A project called Conway recently got signal-boosted by Ethereum's official account as "self-sovereign AI." Agents that own wallets, pay for their own compute, self-replicate. In practice, they run on OpenAI and Anthropic APIs. Your sovereign agent dies the moment a provider updates their terms of service.
I keep seeing this pattern: A legitimate engineering problem shows up, marketing buries it in nonsense, and the whole space gets dismissed.

Agents need financial infrastructure that works without a human in the loop
AI agents are getting good enough to act on your behalf. Book compute, pay for API calls, hire other agents, and manage resources. Intelligence stopped being the bottleneck a while ago.
Traditional banking requires a human identity, a human signature, and human approval for every transaction. An agent operating at machine speed hits a wall every time it needs to move money. Crypto wallets solve this specific problem cleanly: programmable, permissionless, instant. No KYC form. No 3-5 business days.
Coinbase shipped Agentic Wallets two weeks ago with x402 for machine-to-machine payments. Phantom launched an MCP server that lets agents sign transactions across chains. AWS published a full architecture for agent wallets on Bedrock. Production infrastructure is already running.
Agents need an identity that persists outside any single platform
When agents transact with other agents, both sides need to verify who they’re dealing with. Cryptographic identity: same key, verifiable history, reputation that accumulates across interactions.
W3C has Decentralized Identifier standards. Multiple frameworks for agent-to-agent verifiable credentials are already shipping. The academic work is serious: zero-trust identity architectures, agent naming services, zero-knowledge proofs for privacy-preserving verification. Boring, necessary infrastructure that nobody tweets about because there’s no token attached.
Trustless verification for adversarial environments
Two agents negotiating a transaction have no reason to trust each other. You need escrow without a middleman. You need on-chain receipts. You need smart contracts that execute when conditions are met, not when someone feels like it. The one use case crypto was designed for before we buried it under profile pictures and casino mechanics.
The signal-to-noise problem
For every Coinbase shipping real agent wallet infrastructure, there are fifty Conway-style projects packaging API wrappers as “the birth of superintelligent life.” The marketing mythology runs so far ahead of the engineering that even technically literate people like Sterling end up dismissing the entire intersection.
#####
WHAT THIS TASK INVOLVES ::
Write the next few paragraphs of the piece on crypto infrastructure for AI agents, starting after its last sentence. The lines after this text have nothing to do with it.

DATA UNDER STUDY ::
#####
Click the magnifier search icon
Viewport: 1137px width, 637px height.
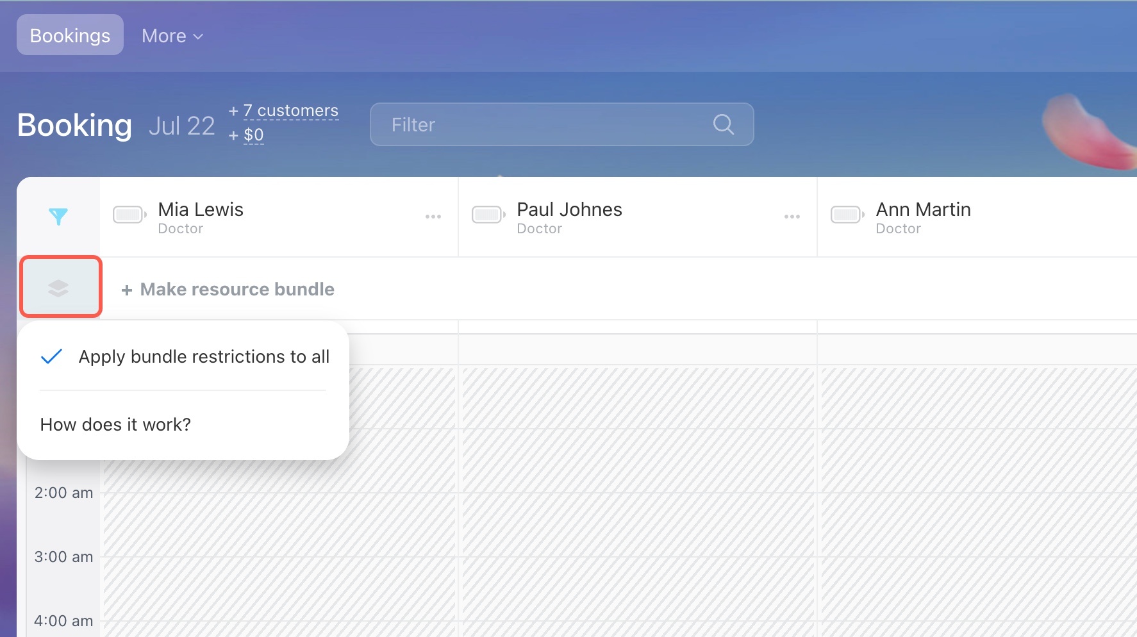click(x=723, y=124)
#####
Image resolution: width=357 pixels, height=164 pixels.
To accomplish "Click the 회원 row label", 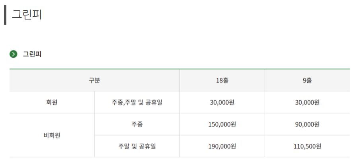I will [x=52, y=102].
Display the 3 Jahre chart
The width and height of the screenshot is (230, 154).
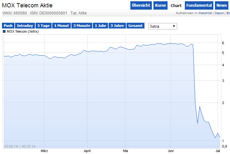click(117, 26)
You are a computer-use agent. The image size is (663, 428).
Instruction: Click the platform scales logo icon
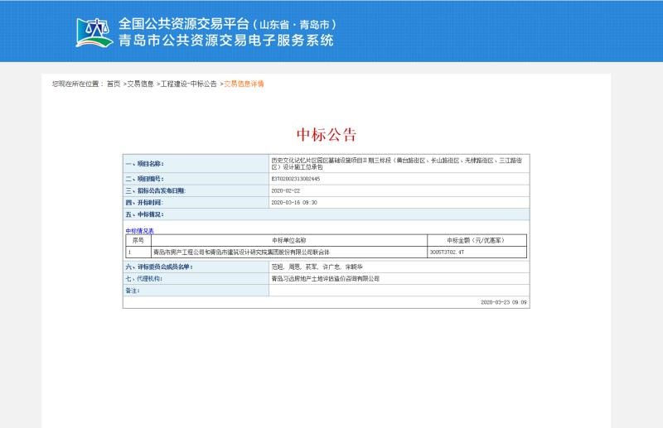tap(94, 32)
#####
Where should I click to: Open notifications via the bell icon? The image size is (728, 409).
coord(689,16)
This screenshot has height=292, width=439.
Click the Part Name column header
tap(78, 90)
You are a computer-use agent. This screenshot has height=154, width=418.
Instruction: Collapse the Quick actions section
#####
YOUR RESPONSE ::
Here’s what makes it worse: the regulatory layer is actively hostile to the infrastructure that would make this work. CEX-driven AML frameworks treat every wallet interaction as a potential crime. KYC requirements designed for human bank accounts get copy-pasted onto programmable agent infrastructure, which defeats the entire point. You can’t build autonomous agent economies on rails that require a passport scan for every transaction.
The compliance theater pushes activity to jurisdictions with no oversight at all while strangling legitimate infrastructure development in the places that could actually build it responsibly. Agents don’t have passports. They don’t have social security numbers. The regulatory frameworks weren’t built for non-human economic actors, and pretending otherwise protects nobody.
Where this goes
The real frontier is infrastructure for non-human economic actors. Agents that hold assets, execute contracts, accumulate reputation, and last beyond any single platform or provider. The pieces exist: wallet infrastructure, identity standards, smart contract escrow, verifiable credentials. The engineering is happening.
What’s missing is integration. And what’s actively in the way is a combination of scam projects that poison the well and regulatory frameworks that assume every financial actor is a human with a driver’s license.
The design space is legitimate. The implementations are early. And the people who do the actual engineering, rather than just narrating it, will build something that matters.